The output of df -h ("human-readable sizes") might be a little clearer than plain df.

In fact, it would probably show that the size of / is only about 13 GB – I'm guessing you created a second ~190 GB partition for /home but forgot to actually have it mounted, so all files are being stored on the first (/) partition.

You can use lsblk or partitioning tools such as parted/gparted to list all existing partitions and their sizes.

Check if the partition for /home is listed by lsblk or in your /etc/fstab, then try to mount it. But for now, mount it somewhere else than /home, though – for example, /mnt – to make transferring the files easier.

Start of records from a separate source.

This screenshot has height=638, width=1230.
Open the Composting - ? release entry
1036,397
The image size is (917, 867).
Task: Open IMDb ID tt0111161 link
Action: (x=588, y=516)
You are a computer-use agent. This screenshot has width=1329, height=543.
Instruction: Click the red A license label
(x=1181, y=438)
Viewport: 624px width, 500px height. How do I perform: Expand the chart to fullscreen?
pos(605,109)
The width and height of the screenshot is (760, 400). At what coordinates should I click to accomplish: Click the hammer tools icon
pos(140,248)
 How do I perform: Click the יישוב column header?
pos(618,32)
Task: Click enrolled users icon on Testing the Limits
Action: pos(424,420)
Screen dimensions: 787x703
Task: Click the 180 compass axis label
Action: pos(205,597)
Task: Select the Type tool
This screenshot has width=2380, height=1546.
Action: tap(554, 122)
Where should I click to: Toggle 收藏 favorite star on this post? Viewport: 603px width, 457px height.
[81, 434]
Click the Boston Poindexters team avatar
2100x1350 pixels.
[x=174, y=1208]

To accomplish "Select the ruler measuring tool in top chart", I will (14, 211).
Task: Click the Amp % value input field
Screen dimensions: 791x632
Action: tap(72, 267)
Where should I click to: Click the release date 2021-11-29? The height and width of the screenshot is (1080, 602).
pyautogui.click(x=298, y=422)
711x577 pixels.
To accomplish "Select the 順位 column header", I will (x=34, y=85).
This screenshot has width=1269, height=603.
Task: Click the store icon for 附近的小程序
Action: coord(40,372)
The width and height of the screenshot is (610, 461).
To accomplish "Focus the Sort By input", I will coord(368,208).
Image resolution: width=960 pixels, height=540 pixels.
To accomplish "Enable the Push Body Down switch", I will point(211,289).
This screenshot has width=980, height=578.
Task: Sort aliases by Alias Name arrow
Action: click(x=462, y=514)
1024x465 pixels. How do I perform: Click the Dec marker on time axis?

Your update shows a large partition at /dev/sda1. You can mount it temporarily on /mnt:

# mount /dev/sda1 /mnt

If the command succeeds, it will return quietly. If it complains about "unknown fstype", it might be that the partition does not have any file system yet – mkfs.ext4 /dev/sda1 would format it as ext4, the most common one.

To move your files over, log out from your account, then log in as root, and use rsync -avP /home/ /mnt/ to transfer data. Afterwards, delete it from old /home manually.

To make the partition permanenly mounted on /home, add the following to fstab:

/dev/sda1  /home  ext4  rw,relatime,acl  0  2

Having / and /home separate makes it much easier to reinstall Linux (e.g. if you ever want to switch distributions). But if you want to merge them, you can do that with gparted – however, only from a live CD, not from the same system.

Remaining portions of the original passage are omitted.